Encerrado en su silencio, Kamal escuchaba la radio. Pero la radio no había dicho nada aún. Miró los coches que circulaban por la orilla del río. Todo parecía normal. Incluso los lejanos gemidos de las sirenas, parte integrante de la música de fondo neoyorquino. Abarcó con la mirada la extraordinaria decoración: el rascacielos de las Naciones Unidas erguido al borde del agua, con su guirnalda de banderas de todos los países del mundo; la flecha del Chrysler Building; todo aquel universo de vidrio y de acero que, de no haber sido por la traición de su hermano, se habría transformado ya en un paisaje lunar de muerte y devastación. «Esa gente sigue con vida —pensó— y mientras tanto, en Libia y en Palestina, mis hermanos árabes se están muriendo a causa de nuestros fracasos. —Presa de súbito furor, martilló el tablero con los puños—. ¡Fracaso! ¡Fracaso y fracaso! El fracaso nos devora como los gusanos a un cadáver. Seremos siempre unos fracasados, ¡el hazmerreír de los pueblos!»

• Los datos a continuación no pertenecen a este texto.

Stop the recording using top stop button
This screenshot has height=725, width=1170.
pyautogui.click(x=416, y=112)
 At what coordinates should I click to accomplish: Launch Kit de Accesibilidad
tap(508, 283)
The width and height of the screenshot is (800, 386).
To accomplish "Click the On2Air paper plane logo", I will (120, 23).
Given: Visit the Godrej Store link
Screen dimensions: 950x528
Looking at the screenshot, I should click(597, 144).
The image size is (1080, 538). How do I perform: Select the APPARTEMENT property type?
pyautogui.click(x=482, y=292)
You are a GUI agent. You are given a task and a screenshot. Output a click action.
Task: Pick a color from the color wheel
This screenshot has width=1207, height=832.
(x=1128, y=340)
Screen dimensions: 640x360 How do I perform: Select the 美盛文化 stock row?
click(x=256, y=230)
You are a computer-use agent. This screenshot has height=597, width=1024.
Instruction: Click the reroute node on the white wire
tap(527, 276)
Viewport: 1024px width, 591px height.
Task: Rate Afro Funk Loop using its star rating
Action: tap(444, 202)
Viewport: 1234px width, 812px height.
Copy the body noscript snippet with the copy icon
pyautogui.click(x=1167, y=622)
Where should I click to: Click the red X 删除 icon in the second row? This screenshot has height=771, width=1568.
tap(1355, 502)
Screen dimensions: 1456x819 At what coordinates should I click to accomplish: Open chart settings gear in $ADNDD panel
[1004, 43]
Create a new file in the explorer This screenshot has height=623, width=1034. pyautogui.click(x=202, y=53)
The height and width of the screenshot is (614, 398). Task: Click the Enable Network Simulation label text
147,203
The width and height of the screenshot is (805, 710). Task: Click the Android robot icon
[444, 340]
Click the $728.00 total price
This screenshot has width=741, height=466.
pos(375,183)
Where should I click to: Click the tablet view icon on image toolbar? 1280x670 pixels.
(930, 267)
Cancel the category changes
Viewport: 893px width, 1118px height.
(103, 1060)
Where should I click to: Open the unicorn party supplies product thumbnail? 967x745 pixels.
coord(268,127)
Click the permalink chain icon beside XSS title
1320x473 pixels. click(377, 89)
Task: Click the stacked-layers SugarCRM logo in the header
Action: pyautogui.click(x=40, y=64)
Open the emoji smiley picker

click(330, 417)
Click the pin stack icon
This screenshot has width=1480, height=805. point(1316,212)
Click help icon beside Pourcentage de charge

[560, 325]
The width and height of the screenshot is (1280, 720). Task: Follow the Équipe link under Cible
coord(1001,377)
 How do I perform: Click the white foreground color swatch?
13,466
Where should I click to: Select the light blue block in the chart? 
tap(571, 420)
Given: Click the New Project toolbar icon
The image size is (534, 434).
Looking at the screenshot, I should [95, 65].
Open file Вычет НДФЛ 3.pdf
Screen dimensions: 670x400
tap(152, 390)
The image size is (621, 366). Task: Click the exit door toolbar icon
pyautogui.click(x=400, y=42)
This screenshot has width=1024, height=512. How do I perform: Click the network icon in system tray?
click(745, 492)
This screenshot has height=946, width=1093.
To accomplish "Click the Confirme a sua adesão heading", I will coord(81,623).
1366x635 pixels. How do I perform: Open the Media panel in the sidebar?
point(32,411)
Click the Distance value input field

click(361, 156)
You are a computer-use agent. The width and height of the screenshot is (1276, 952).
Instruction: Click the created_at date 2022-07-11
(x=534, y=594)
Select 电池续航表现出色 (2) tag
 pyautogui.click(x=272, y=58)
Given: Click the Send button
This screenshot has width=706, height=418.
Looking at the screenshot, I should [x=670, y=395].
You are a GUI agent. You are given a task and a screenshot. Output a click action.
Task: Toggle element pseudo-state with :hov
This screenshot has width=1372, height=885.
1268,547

Palpó su chaqueta, asegurándose por enésima vez de que la lista de comprobación y la casete de ignición de la bomba estaban en su bolsillo. Marcar ante todo, la clave para encender el aparato, recordó. Cambiar las casetes. «Pulsar F19A en el teclado para hacer girar la cinta, esta vez, la buena, que contenía las instrucciones para el ordenador. Después, no habría más que marcar las cuatro cifras fatídicas, 0636, para que se produjese la ignición manual». Necesitaría cinco minutos no más.

A través del parabrisas, observó el rótulo de Salida calle 14. Tocó el brazo de Leila.

—¡Atención, es por ahí!

«¡Lo hemos apostado todo por usted, inspector!» La frase del alcalde de Nueva York rebotaba en la cabeza de Angelo Rocchia como una bola en los resortes de un billar eléctrico. Sentado a horcajadas en una silla, apoyados los codos en el respaldo y la cabeza en las palmas de las manos, examinaba por enésima vez el plano del sector de la Quinta Avenida donde había sugerido que empezase el rastreo.

—Si los árabes subieron a toda velocidad por Christopher Street —explicó a Rand—, fue forzosamente para venir por aquí.

Angelo señalaba las calles próximas a la Quinta Avenida, donde, sin embargo, las pesquisas habían sido infructuosas.

—Pues si su escondrijo se encontrase más abajo, y señaló las cercanías del río, al otro lado del cuadrilátero, no habrían abollado el Pontiac de ese tipo del Colgate. Se habrían detenido antes.

—Nosotros llamamos a eso «un razonamiento de hormigón armado» —le lisonjeó el
Fed
, con una sonrisa calurosa.

Angelo se levantó bruscamente.

—Ven, hijito; hay que comprobarlo en el lugar. Tal vez nos hemos extraviado en alguna parte.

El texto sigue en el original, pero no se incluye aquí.